[R-G] [BillTottenWeblog] A Harsh Season

Bill Totten shimogamo at attglobal.net
Fri Jun 13 03:57:34 MDT 2008


Clusterfuck Nation

by Jim Kunstler

Comment on current events by the author of
The Long Emergency (Atlantic Monthly Press, 2005)

www.kunstler.com (June 09 2008)

My new novel of the post-oil future, World Made By Hand, is available at
all booksellers.
____________________________________


The banking "industry" slept like a dog through the climax of the
political primary season.  Meanwhile, the banks sucked in scores of
billions in cheap loans from the Federal Reserve, using bundles of
devalued-to-worthless "innovative" securities as collateral.  This dodge
has worked for about three months, allowing them to pay their employees
and cover their electric bills, and is now collapsing because American
society can't maintain the flow of repayment on current debts and can't
take on any additional debt - meaning both the regular "churn" of
revenue flowing to the banks is impaired at the same time that fees for
originating new loans cannot be generated. Uh Oh.

Out there in the cul de sacs and the strip malls, people are months
behind in their mortgage payments, maxed out on their plastic, handing
over their car keys to the lien-holders, and feeding their kids Spam
fillets. Truckers get paid less for their loads than the cost of
transporting the load. The airlines have financial cancer and will be
dead in eighteen months. Container ship costs are heading out of sight.
Municipalities are going broke. A weekend flood just destroyed part of
the Midwest corn crop. And, of course, oil prices took a jagged turn
upward last Friday en route to their next stop: $150-a-barrel.

The New York Times reported Monday that rural Americans are being hit
hardest by the rise in gasoline prices. Duh. It's worst, naturally, in
the big southern states where wages are low and the distances are vast.
There's a reason why Nascar is the second-biggest religion down there:
the automobile rescued southerners from the tyranny of geography. Cheap
gas allowed them to build a "new" economy based mainly on the
construction of suburban sprawl. In the process it deified the pickup
truck. Guess what? The rural South made a big mistake. The Dukes of
Hazard show is now drawing to a close. They are about to take a turn
back to being what they were before the Second World War: an
agricultural backwater. God knows what will happen to asteroid belts of
"production housing" and big box shopping outside the relatively tiny
pre-automobile cores of places like Houston and Atlanta.

The New York Times made a particularly inane point in their lead
business section story today ("Rural US Takes Worst Hit as Gas Tops $4
Average") saying:

"... Sociologists and economists who study rural poverty say the
gasoline crisis in the rural South, if it persists, could accelerate
population loss and decrease the tax base in some areas as more people
move closer to urban manufacturing jobs".

Is it possible, nobody informed the reporters (and editors!) that (A)
America has already hemorrhaged manufacturing jobs; and (B) That much of
the little manufacturing that remains is not located in any cities per se?

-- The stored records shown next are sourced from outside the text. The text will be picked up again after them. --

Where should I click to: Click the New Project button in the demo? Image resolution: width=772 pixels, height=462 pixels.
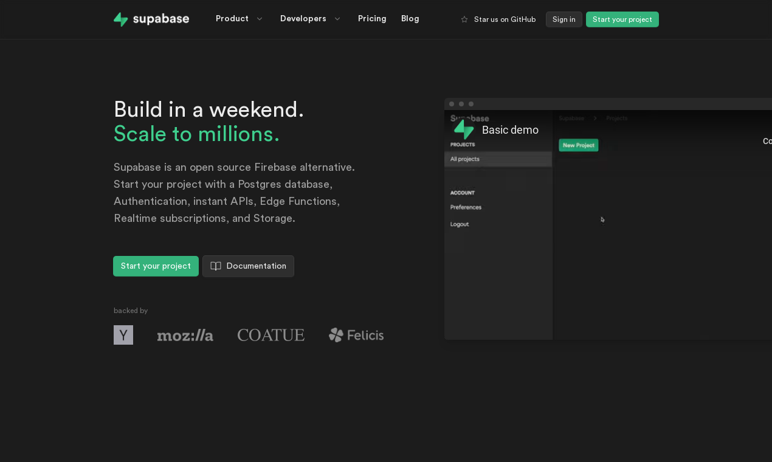coord(578,145)
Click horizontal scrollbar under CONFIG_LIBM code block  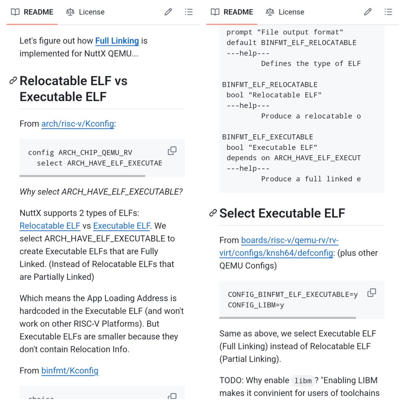(x=288, y=318)
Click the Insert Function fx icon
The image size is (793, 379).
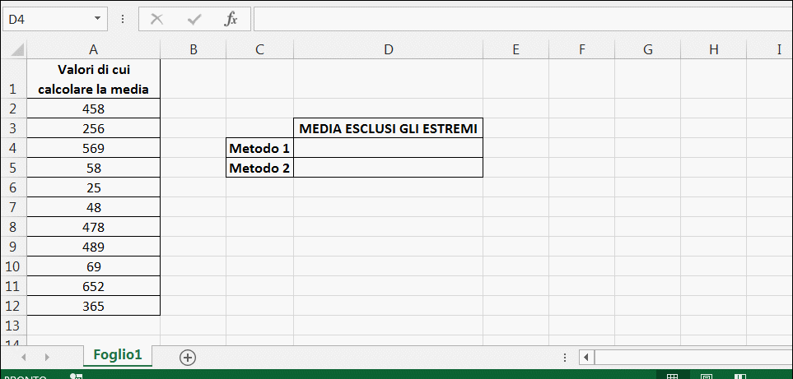coord(231,19)
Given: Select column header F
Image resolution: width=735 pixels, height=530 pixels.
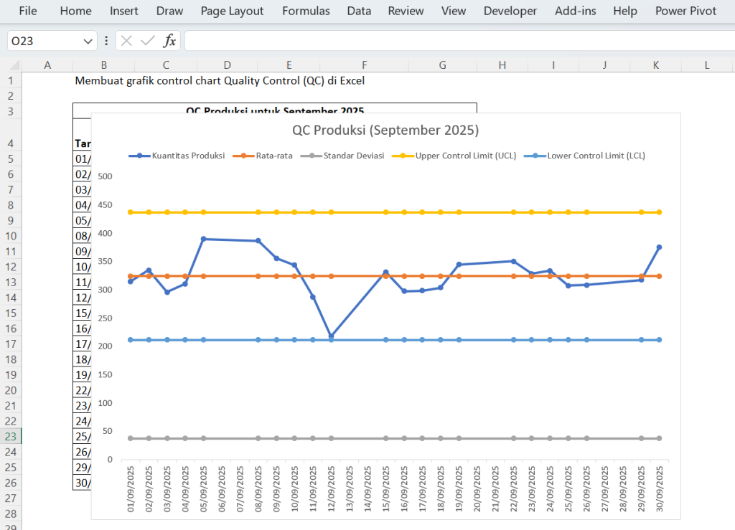Looking at the screenshot, I should click(x=364, y=65).
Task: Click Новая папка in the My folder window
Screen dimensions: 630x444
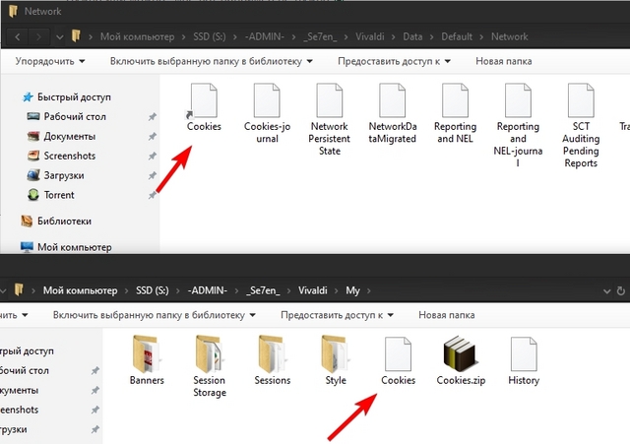Action: coord(447,315)
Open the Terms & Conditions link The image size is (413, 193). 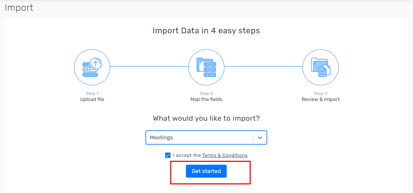pyautogui.click(x=225, y=155)
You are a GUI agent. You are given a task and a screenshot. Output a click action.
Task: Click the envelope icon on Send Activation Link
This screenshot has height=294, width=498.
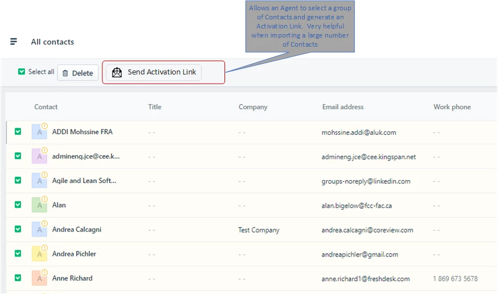click(117, 72)
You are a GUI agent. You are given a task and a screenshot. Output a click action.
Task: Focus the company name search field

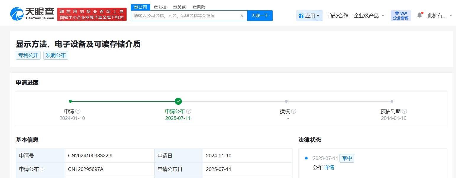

So we now head into the general election. One thing the pundits of the
mainstream media seem to miss is how much more room for economic carnage
there is in the months remaining. They seem to be laying their current
odds on the idea that McCain and Obama are starting on a "level playing
field". In fact, McCain is already up to his hips in trouble from his
sheer association with the Republican establishment, which will be so
badly discredited by the shattered economy that it may actually go the
same route as the 19th century whig party and dissolve in a putrid vapor
of fecklessness. By November, the Republicans will be viewed as the
party that wrecked the nation, and McCain will be in a hole so deep
(still on the twenty-yard-line by the way) that nobody will be able to
see his lips move.

It was a relief, at long last, to see the odious Hillary step aside on
Saturday - though she could not have engineered a more self-glorifying
exit. There is talk, all of a sudden, about a President Obama perhaps
stashing Hillary in the Supreme Court seat currently occupied by Ruth
Badar Ginsburg, whose health is failing. I'd like to see Hillary packed
off there. It would get her out of the senate. You can't really
grandstand on the Supreme Court. The nation - if it remains a nation -
could forget about her.

Well, here we are about twenty minutes from Wall Street's Monday open. I
imagine it's going to be quite a day. Over ninety degrees and oil
cutting its overnight losses. Praise the lord and pass the Xanax.